It does make me wonder how much development there has been within Valve for anything '3' related. Has a story/plot even been hashed out? Any actual assets? Is anything HL3 related banned internally? Perhaps they even got some development started and worked on it for a few months but then the structure made it too easy to move away if you didn't like the direction/story/art style? Who knows!?
There was development on episode 3, that much is pretty certain, but that's where things seemed to have went **** up. Episodes 1/2/3 Valve initially said were meant to be part 3, then at some point they changed their minds when development of the episodes took longer than expected. Valve said it was meant to be 6-8 months between episodes initially, though that was soon proved wrong.
According to hl3 fandom page this is what happened:
Behind the scenes at Valve, it had become clear over the course of developing the
Half-Life 2 episodes that the team had an issue of scope creep: the episodes were planned to shorten the amount of time between
Half-Life games (given the six-year time span between the first and second game), but
Episode Two's development took much longer than anticipated and the results appeared to be much closer to sequels to
Half-Life 2 than simple episodes. When the team was unable to come up with an episodic conclusion that matched the excitement and technological innovation associated with a
Half-Life game, the obvious solution was to create a much larger next installment for the franchise, one that they could ship with the new Source 2 engine once it was finished.
[2]
Episode Three was quietly cancelled during this time, with the only official announcement coming from
Gabe Newell in a 2011 interview, where he confirmed that Valve had moved on from the episodic model of developing software.
[3]
Following this, a number of projects planned as a potential
Half-Life 3 were developed, some of which were still being worked on as late as 2014.

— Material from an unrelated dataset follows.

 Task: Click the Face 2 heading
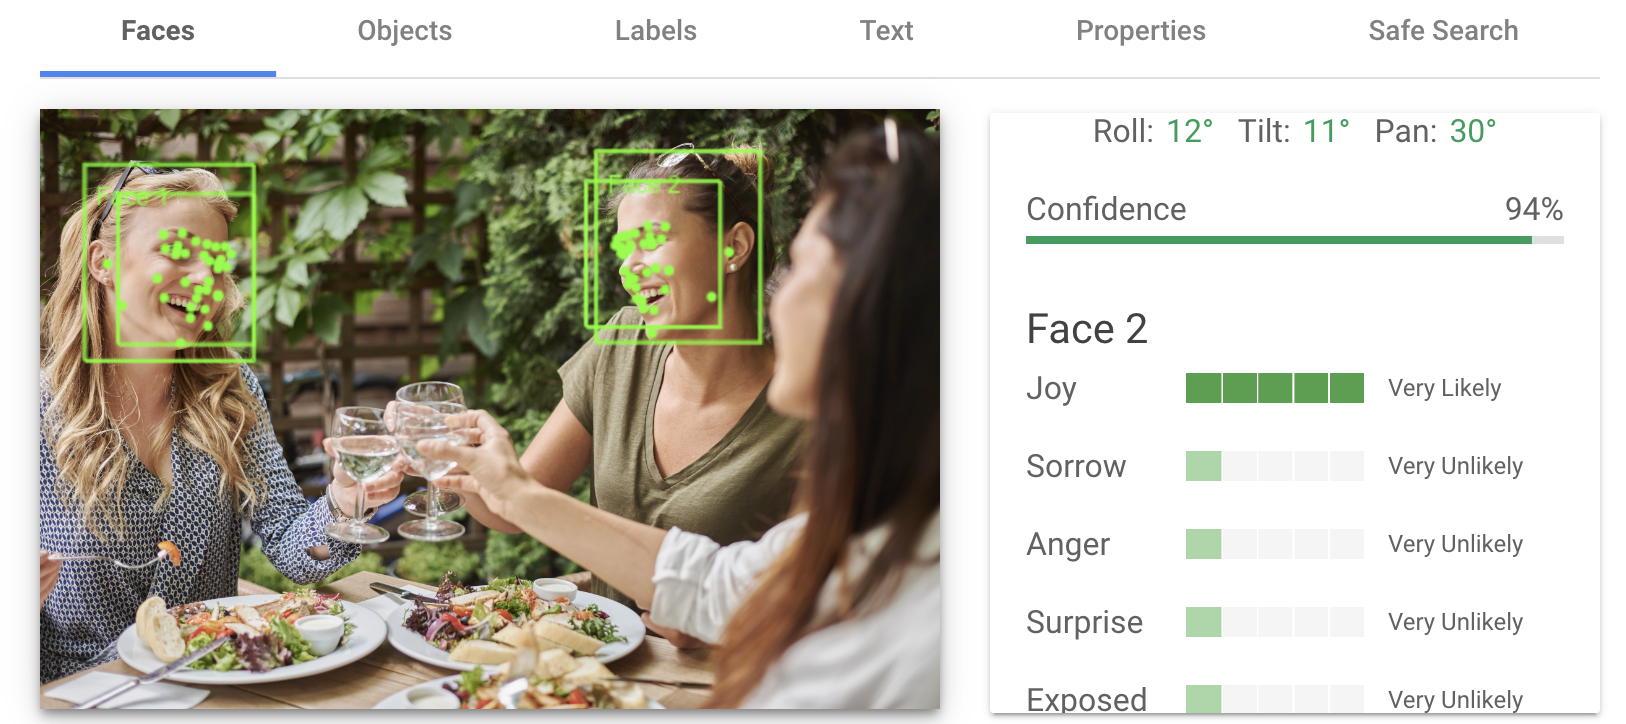(1086, 329)
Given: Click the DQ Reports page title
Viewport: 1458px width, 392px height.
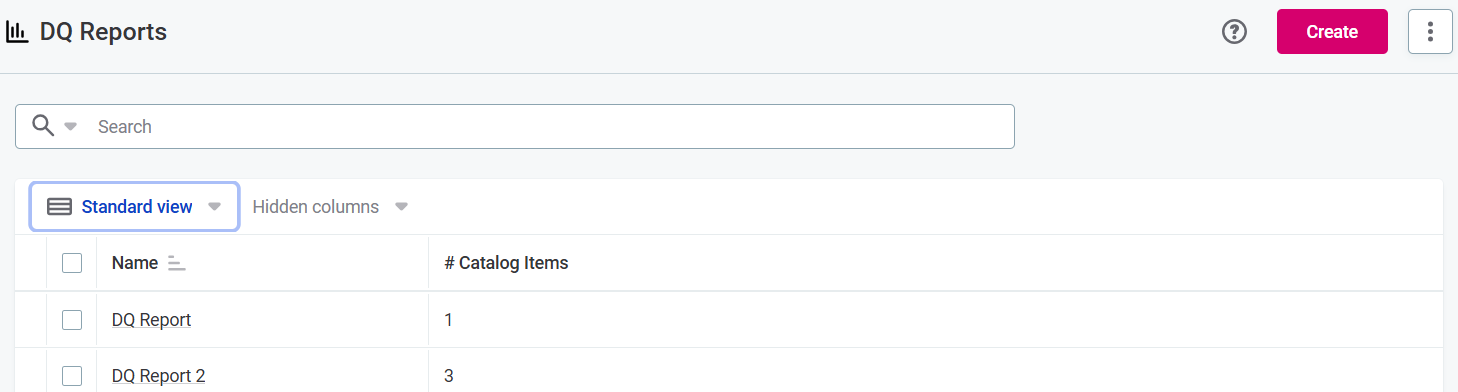Looking at the screenshot, I should (103, 32).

[4] Although leaks over the years showed that Valve internally referred to many of these as
Half-Life 3, none of the design experiments became a full-length
Half-Life game due to a lack of excitement on the developers' end and the extended development cycle for Source 2. This, coupled with the pressure to create the increasingly anticipated follow-up to
Episode Two ultimately prevented another
Half-Life from seeing the light of day for nearly a decade.
And basically that's where we still are today, waiting on an alleged Source 2 Half Life 3.